Because the simulator depends on many independent experiments for valid results,
I built in parallel processing for running experiments. Communication between
the threads primarily occurs under a producer-consumer pattern with managed
multiprocessing Queues
(doc).
The rundown of the architecture is as follows:
a master processes that handles spawning and managing Processes and the various Queues
N worker processes that do simulations
1 result consumer process that consumes the results of a simulation and sorts and analyzes the results
The master process and the worker processes communicate via an input Queue.
Similarly, the worker processes place their results in an output Queue which
the result consumer process consumes items from. The final ResultConsumer
object is passed via a multiprocessing Pipe
(doc)
back to the master process.
Everything works fine until it tries to pass the ResultConsumer object back to
the master process via the Pipe:
Traceback (most recent call last):
File "/home/cmccorma/.local/lib/python3.3/multiprocessing/process.py", line 258, in _bootstrap
self.run()
File "/home/cmccorma/.local/lib/python3.3/multiprocessing/process.py", line 95, in run
self._target(*self._args, **self._kwargs)

━━━━━━━━━━━━━━━━━━━━━━━━━━━━━━

Prompt 1: Update the multiprocessing text, beginning at the words "The rundown of" and stopping after "the master process.", so that "child processes" takes the place of "worker processes".
The records below are unrelated to the multiprocessing text.

━━━━━━━━━━━━━━━━━━━━━━━━━━━━━━

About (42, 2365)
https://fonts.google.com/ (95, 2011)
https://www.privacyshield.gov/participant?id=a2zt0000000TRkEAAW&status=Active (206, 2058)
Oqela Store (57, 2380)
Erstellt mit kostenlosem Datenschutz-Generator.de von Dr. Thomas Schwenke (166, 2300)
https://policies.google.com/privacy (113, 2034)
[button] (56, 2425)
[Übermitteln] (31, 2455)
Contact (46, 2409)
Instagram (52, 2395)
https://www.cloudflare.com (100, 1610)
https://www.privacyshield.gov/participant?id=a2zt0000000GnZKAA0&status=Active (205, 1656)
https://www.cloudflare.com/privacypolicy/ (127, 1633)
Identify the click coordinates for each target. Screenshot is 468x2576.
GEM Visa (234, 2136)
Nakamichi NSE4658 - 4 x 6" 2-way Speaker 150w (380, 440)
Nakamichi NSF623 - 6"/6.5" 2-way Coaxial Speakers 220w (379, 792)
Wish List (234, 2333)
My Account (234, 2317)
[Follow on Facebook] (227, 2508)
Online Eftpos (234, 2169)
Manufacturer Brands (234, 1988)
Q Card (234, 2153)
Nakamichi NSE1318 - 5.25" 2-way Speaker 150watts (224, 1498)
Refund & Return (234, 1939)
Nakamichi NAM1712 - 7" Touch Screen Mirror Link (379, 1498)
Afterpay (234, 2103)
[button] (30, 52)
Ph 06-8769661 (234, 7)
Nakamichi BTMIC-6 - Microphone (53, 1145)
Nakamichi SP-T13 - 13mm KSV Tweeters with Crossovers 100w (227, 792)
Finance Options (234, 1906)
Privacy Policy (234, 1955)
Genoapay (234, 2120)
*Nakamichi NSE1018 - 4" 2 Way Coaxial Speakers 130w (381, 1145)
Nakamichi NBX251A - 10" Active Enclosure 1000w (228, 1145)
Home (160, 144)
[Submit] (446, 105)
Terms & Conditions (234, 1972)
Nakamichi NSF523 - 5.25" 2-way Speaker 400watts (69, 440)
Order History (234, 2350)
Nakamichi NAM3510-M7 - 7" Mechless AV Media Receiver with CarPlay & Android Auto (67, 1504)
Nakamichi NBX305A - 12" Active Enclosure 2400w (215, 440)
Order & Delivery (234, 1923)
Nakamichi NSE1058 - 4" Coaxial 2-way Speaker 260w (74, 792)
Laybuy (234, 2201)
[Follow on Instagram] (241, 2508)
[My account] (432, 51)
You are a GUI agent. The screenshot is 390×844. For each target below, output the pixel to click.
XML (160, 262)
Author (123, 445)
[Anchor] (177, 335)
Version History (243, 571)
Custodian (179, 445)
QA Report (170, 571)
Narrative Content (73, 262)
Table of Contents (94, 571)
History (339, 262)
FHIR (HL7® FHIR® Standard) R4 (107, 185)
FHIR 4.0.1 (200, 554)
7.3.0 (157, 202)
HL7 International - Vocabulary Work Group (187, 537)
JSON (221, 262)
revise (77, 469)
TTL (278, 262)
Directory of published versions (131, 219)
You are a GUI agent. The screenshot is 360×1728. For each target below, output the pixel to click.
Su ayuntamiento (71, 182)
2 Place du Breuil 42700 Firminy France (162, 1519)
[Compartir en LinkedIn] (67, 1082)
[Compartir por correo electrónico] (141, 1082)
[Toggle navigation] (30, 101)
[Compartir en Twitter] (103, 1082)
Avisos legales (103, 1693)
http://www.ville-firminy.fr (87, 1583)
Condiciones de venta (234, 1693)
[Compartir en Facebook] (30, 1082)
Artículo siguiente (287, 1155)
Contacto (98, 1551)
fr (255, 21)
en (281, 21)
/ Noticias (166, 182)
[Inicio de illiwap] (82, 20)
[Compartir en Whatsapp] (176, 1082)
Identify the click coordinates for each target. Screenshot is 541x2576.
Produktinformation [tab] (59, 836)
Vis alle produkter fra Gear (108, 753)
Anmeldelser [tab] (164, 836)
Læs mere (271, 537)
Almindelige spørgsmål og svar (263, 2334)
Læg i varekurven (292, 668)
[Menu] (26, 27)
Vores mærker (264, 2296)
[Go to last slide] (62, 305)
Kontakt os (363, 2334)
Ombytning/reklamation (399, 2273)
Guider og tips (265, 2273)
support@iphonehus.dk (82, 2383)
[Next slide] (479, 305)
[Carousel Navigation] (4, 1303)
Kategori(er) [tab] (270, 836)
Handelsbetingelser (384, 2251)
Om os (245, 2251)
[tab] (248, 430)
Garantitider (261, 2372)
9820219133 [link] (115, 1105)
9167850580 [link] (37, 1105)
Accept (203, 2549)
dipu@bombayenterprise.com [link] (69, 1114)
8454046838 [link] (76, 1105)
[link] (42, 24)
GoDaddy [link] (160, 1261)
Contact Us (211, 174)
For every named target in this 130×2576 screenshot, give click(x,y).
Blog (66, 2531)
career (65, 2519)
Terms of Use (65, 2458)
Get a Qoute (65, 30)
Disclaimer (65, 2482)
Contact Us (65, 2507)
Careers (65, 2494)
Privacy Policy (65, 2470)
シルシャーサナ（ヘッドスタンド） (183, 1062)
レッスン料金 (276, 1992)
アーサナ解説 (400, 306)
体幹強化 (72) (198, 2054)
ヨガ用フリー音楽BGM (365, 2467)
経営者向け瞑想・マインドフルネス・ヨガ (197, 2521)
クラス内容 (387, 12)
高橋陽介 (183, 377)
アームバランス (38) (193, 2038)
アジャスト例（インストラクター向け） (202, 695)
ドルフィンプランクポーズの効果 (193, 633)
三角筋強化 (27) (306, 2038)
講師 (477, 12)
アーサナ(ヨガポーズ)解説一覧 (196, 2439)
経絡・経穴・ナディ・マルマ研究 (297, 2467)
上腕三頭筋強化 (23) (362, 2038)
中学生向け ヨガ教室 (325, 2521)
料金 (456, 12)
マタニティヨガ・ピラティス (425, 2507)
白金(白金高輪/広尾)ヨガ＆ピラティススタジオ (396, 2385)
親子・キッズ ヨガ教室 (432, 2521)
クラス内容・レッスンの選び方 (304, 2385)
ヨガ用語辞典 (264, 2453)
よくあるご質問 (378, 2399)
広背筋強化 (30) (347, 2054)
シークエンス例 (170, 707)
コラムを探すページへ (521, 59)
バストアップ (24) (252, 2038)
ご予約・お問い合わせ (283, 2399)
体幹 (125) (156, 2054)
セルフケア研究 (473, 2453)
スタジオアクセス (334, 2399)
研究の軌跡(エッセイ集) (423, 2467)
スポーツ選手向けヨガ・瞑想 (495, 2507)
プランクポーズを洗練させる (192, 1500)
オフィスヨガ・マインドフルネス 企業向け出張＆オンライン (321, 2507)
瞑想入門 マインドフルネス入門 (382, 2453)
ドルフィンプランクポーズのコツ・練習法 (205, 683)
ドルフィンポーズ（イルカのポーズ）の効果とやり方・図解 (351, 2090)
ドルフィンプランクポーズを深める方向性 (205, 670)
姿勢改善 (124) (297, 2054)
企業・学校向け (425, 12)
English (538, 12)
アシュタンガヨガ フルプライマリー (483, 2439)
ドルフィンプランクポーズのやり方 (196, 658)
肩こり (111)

━━━━━━━━━━━━━━━━━━━━━━━━━━━━━━

Prompt 2: Arrange the records as a JSON list of strings with one string per line, leaving out any blank lines. Begin at the line that has "[Menu] (26, 27)" and stop after the line that has "Disclaimer (65, 2482)".

Written reply 1:
The rundown of the architecture is as follows:
a master processes that handles spawning and managing Processes and the various Queues
N child processes that do simulations
1 result consumer process that consumes the results of a simulation and sorts and analyzes the results
The master process and the child processes communicate via an input Queue.
Similarly, the child processes place their results in an output Queue which
the result consumer process consumes items from. The final ResultConsumer
object is passed via a multiprocessing Pipe
(doc)
back to the master process.

Written reply 2:
[
  "[Menu] (26, 27)",
  "Vores mærker (264, 2296)",
  "[Go to last slide] (62, 305)",
  "Kontakt os (363, 2334)",
  "Ombytning/reklamation (399, 2273)",
  "Guider og tips (265, 2273)",
  "support@iphonehus.dk (82, 2383)",
  "[Next slide] (479, 305)",
  "[Carousel Navigation] (4, 1303)",
  "Kategori(er) [tab] (270, 836)",
  "Handelsbetingelser (384, 2251)",
  "Om os (245, 2251)",
  "[tab] (248, 430)",
  "Garantitider (261, 2372)",
  "9820219133 [link] (115, 1105)",
  "9167850580 [link] (37, 1105)",
  "Accept (203, 2549)",
  "dipu@bombayenterprise.com [link] (69, 1114)",
  "8454046838 [link] (76, 1105)",
  "[link] (42, 24)",
  "GoDaddy [link] (160, 1261)",
  "Contact Us (211, 174)",
  "For every named target in this 130×2576 screenshot, give click(x,y).",
  "Blog (66, 2531)",
  "career (65, 2519)",
  "Terms of Use (65, 2458)",
  "Get a Qoute (65, 30)",
  "Disclaimer (65, 2482)"
]